- _AIM OF THE TASK_
Copy the listing below, swapping every "computer-use agent" for "desktop assistant" and leaving everything else as it is.

- _TASK INPUTS_
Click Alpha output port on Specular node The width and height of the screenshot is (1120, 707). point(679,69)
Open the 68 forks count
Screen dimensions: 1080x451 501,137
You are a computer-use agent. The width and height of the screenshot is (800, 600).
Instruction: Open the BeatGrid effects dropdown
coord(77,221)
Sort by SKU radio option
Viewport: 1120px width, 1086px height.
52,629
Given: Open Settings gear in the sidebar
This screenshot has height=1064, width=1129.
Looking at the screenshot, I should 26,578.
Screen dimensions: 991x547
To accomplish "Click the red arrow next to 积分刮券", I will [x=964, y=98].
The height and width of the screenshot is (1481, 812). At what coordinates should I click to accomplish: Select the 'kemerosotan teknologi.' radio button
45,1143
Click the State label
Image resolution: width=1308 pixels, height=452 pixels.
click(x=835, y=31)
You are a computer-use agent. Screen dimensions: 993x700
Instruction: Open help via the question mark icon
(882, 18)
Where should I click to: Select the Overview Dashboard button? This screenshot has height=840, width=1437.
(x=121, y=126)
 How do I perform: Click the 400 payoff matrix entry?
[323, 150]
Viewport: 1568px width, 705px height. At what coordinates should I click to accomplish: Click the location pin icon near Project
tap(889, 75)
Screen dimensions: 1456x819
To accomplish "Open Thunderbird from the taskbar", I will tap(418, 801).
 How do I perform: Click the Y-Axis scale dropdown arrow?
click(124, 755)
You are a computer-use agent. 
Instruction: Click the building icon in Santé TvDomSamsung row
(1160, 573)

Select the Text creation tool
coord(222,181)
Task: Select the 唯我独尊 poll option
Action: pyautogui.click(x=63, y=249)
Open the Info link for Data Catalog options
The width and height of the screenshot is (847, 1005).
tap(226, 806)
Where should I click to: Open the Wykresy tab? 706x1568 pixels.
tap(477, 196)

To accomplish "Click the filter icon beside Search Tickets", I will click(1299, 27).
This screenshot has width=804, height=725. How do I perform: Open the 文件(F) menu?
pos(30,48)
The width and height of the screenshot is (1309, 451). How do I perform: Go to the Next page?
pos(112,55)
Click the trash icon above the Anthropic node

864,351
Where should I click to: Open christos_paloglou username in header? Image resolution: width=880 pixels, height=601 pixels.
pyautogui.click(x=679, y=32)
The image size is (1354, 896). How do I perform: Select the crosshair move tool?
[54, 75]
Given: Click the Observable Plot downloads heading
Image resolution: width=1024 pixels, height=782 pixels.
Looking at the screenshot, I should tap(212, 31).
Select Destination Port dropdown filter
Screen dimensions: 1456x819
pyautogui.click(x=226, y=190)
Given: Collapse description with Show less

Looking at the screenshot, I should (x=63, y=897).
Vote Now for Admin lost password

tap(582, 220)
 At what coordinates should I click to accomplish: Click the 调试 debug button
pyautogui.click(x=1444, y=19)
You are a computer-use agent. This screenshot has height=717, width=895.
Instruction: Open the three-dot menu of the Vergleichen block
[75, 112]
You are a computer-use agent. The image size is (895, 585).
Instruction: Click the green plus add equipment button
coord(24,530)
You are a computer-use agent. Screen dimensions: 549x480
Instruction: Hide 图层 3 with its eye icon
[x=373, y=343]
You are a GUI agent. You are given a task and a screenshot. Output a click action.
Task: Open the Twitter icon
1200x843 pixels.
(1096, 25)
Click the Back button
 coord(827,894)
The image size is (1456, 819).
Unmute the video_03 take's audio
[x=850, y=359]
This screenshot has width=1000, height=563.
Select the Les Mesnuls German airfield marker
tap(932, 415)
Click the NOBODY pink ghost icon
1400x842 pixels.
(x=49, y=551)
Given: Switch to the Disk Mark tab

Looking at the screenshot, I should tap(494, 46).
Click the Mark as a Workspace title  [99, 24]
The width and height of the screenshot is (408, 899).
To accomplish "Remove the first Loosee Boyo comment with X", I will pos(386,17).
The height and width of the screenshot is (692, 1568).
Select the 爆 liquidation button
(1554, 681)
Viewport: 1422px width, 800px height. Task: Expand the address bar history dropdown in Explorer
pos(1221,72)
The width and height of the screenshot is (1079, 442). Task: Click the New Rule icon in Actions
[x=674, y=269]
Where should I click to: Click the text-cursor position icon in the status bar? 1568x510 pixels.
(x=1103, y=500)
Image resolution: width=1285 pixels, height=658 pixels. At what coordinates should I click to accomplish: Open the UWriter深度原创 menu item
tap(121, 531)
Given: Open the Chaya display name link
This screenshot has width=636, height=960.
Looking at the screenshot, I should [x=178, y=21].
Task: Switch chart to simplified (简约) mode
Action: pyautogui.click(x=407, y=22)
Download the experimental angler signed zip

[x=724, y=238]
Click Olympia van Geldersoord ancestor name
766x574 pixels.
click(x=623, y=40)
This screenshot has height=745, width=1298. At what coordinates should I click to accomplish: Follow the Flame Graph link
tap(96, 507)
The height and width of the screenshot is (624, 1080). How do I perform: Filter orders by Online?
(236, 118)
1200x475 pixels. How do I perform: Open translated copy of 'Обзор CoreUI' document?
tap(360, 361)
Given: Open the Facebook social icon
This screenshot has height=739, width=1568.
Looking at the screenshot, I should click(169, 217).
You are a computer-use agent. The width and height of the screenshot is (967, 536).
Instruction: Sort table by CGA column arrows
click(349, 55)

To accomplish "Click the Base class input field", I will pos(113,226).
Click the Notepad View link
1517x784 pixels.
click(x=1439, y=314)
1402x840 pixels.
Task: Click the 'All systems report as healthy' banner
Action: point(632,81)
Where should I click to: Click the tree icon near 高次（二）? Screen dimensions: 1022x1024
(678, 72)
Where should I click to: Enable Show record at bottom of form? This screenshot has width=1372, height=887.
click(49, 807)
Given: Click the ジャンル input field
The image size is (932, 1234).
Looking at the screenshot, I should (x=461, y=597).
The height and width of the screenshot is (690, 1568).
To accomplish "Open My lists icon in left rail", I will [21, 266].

- _WORKED ANSWER_
Click Alpha output port on Specular node The width and height of the screenshot is (1120, 707). point(679,69)
Open the 68 forks count
Screen dimensions: 1080x451 501,137
You are a desktop assistant. The width and height of the screenshot is (800, 600).
Instruction: Open the BeatGrid effects dropdown
coord(77,221)
Sort by SKU radio option
Viewport: 1120px width, 1086px height.
52,629
Given: Open Settings gear in the sidebar
This screenshot has height=1064, width=1129.
Looking at the screenshot, I should 26,578.
Screen dimensions: 991x547
To accomplish "Click the red arrow next to 积分刮券", I will [x=964, y=98].
The height and width of the screenshot is (1481, 812). At what coordinates should I click to accomplish: Select the 'kemerosotan teknologi.' radio button
45,1143
Click the State label
Image resolution: width=1308 pixels, height=452 pixels.
click(x=835, y=31)
You are a desktop assistant. Screen dimensions: 993x700
Instruction: Open help via the question mark icon
(882, 18)
Where should I click to: Select the Overview Dashboard button? This screenshot has height=840, width=1437.
(x=121, y=126)
 How do I perform: Click the 400 payoff matrix entry?
[323, 150]
Viewport: 1568px width, 705px height. At what coordinates should I click to accomplish: Click the location pin icon near Project
tap(889, 75)
Screen dimensions: 1456x819
To accomplish "Open Thunderbird from the taskbar", I will tap(418, 801).
 How do I perform: Click the Y-Axis scale dropdown arrow?
click(124, 755)
You are a desktop assistant. 
Instruction: Click the building icon in Santé TvDomSamsung row
(1160, 573)

Select the Text creation tool
coord(222,181)
Task: Select the 唯我独尊 poll option
Action: pyautogui.click(x=63, y=249)
Open the Info link for Data Catalog options
The width and height of the screenshot is (847, 1005).
tap(226, 806)
Where should I click to: Open the Wykresy tab? 706x1568 pixels.
tap(477, 196)

To accomplish "Click the filter icon beside Search Tickets", I will click(1299, 27).
This screenshot has width=804, height=725. How do I perform: Open the 文件(F) menu?
pos(30,48)
The width and height of the screenshot is (1309, 451). How do I perform: Go to the Next page?
pos(112,55)
Click the trash icon above the Anthropic node

864,351
Where should I click to: Open christos_paloglou username in header? Image resolution: width=880 pixels, height=601 pixels.
pyautogui.click(x=679, y=32)
The image size is (1354, 896). How do I perform: Select the crosshair move tool?
[54, 75]
Given: Click the Observable Plot downloads heading
Image resolution: width=1024 pixels, height=782 pixels.
Looking at the screenshot, I should tap(212, 31).
Select Destination Port dropdown filter
Screen dimensions: 1456x819
pyautogui.click(x=226, y=190)
Given: Collapse description with Show less

Looking at the screenshot, I should (x=63, y=897).
Vote Now for Admin lost password

tap(582, 220)
 At what coordinates should I click to accomplish: Click the 调试 debug button
pyautogui.click(x=1444, y=19)
You are a desktop assistant. This screenshot has height=717, width=895.
Instruction: Open the three-dot menu of the Vergleichen block
[75, 112]
You are a desktop assistant. The image size is (895, 585).
Instruction: Click the green plus add equipment button
coord(24,530)
You are a desktop assistant. Screen dimensions: 549x480
Instruction: Hide 图层 3 with its eye icon
[x=373, y=343]
You are a GUI agent. You are given a task and a screenshot. Output a click action.
Task: Open the Twitter icon
1200x843 pixels.
(1096, 25)
Click the Back button
 coord(827,894)
The image size is (1456, 819).
Unmute the video_03 take's audio
[x=850, y=359]
This screenshot has width=1000, height=563.
Select the Les Mesnuls German airfield marker
tap(932, 415)
Click the NOBODY pink ghost icon
1400x842 pixels.
(x=49, y=551)
Given: Switch to the Disk Mark tab

Looking at the screenshot, I should tap(494, 46).
Click the Mark as a Workspace title  [99, 24]
The width and height of the screenshot is (408, 899).
To accomplish "Remove the first Loosee Boyo comment with X", I will pos(386,17).
The height and width of the screenshot is (692, 1568).
Select the 爆 liquidation button
(1554, 681)
Viewport: 1422px width, 800px height. Task: Expand the address bar history dropdown in Explorer
pos(1221,72)
The width and height of the screenshot is (1079, 442). Task: Click the New Rule icon in Actions
[x=674, y=269]
Where should I click to: Click the text-cursor position icon in the status bar? 1568x510 pixels.
(x=1103, y=500)
Image resolution: width=1285 pixels, height=658 pixels. At what coordinates should I click to accomplish: Open the UWriter深度原创 menu item
tap(121, 531)
Given: Open the Chaya display name link
This screenshot has width=636, height=960.
Looking at the screenshot, I should [x=178, y=21].
Task: Switch chart to simplified (简约) mode
Action: pyautogui.click(x=407, y=22)
Download the experimental angler signed zip

[x=724, y=238]
Click Olympia van Geldersoord ancestor name
766x574 pixels.
click(x=623, y=40)
This screenshot has height=745, width=1298. At what coordinates should I click to accomplish: Follow the Flame Graph link
tap(96, 507)
The height and width of the screenshot is (624, 1080). How do I perform: Filter orders by Online?
(236, 118)
1200x475 pixels. How do I perform: Open translated copy of 'Обзор CoreUI' document?
tap(360, 361)
Given: Open the Facebook social icon
This screenshot has height=739, width=1568.
Looking at the screenshot, I should click(169, 217).
You are a desktop assistant. The width and height of the screenshot is (967, 536).
Instruction: Sort table by CGA column arrows
click(349, 55)

To accomplish "Click the Base class input field", I will pos(113,226).
Click the Notepad View link
1517x784 pixels.
click(x=1439, y=314)
1402x840 pixels.
Task: Click the 'All systems report as healthy' banner
Action: point(632,81)
Where should I click to: Click the tree icon near 高次（二）? Screen dimensions: 1022x1024
(678, 72)
Where should I click to: Enable Show record at bottom of form? This screenshot has width=1372, height=887.
click(49, 807)
Given: Click the ジャンル input field
The image size is (932, 1234).
Looking at the screenshot, I should (x=461, y=597).
The height and width of the screenshot is (690, 1568).
To accomplish "Open My lists icon in left rail", I will [21, 266].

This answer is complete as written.